0% net margin versus 0. 0% for Lithium Americas Corp. — meaning it keeps 0. 0% of every revenue dollar as bottom-line profit. Operating margin tells a similar story: LAR leads at 0. 0% versus 0. 0% for LAC. At the gross margin level — before operating expenses — LAR leads at 0. 0%, reflecting greater pricing power or product mix advantage. Stronger margins indicate durable pricing power, lower cost of revenue, or higher mix of software/services. They are one of the clearest signs of business quality.
06Is LAR or LAC more undervalued right now?
Analyst consensus price targets imply the most upside for LAC: 16.
9% to $7. 00.
07Which pays a better dividend — LAR or LAC?
None of the stocks in this comparison currently pay a material dividend.
All are effectively zero-yield and should be held for capital appreciation rather than income.
08Is LAR or LAC better for a retirement portfolio?
For long-horizon retirement investors, Lithium Americas Corp.
(LAC) is the stronger choice — it scores higher on the combination of lower volatility, dividend reliability, and long-term compounding (+256. 5% 10Y return). Lithium Argentina AG (LAR) carries a higher beta of 1. 79 — meaning larger drawdowns in market downturns, which matters significantly when you cannot wait years for a recovery. Both have compounded well over 10 years (LAC: +256. 5%, LAR: +323. 3%), confirming both are viable long-term holds — but the lower-volatility option typically results in less emotional selling during corrections. Retirement portfolios generally favour predictability over maximum returns.

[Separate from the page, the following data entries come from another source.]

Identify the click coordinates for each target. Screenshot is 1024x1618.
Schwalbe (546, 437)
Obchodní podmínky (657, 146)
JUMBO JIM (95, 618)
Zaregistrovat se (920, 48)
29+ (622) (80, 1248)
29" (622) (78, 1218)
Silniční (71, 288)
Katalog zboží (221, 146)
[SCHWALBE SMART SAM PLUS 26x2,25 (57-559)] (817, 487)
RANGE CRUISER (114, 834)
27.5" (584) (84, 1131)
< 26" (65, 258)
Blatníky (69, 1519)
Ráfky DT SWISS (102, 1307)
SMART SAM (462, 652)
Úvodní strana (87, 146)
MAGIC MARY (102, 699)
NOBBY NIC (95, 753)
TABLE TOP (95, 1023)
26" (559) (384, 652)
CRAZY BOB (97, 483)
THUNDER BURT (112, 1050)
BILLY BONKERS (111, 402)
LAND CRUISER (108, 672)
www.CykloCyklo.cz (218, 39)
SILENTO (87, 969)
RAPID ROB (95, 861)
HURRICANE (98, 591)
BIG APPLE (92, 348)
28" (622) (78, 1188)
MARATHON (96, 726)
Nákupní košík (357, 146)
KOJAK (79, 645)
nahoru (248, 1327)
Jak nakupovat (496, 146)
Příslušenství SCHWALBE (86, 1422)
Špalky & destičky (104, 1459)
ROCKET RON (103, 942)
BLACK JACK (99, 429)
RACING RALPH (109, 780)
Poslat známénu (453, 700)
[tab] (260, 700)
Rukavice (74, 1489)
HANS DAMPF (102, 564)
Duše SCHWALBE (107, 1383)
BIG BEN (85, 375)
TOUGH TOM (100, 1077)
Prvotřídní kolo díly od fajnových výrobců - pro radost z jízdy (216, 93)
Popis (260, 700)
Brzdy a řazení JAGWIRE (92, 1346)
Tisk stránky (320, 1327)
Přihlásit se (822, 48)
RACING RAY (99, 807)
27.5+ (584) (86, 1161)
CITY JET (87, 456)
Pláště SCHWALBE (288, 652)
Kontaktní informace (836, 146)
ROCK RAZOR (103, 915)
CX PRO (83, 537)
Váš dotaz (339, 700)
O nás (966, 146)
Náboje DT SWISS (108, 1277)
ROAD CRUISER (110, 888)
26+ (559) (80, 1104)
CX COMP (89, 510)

Consult a financial advisor before making allocation decisions.
09What are the main differences between LAR and LAC?
Both stocks operate in the Basic Materials sector, making this a peer-level intra-sector comparison — the same macro tailwinds and headwinds will affect both.
These fundamental differences mean investors should not choose between them on a single metric — the "better stock" depends entirely on which of these characteristics aligns with your investment strategy.
Find Stocks Like These
Explore pre-built screens for each stock's profile, or build a custom screen to find stocks that outperform both.
You Might Also Compare
Based on how these companies actually compete and overlap — not just which sector they're filed under.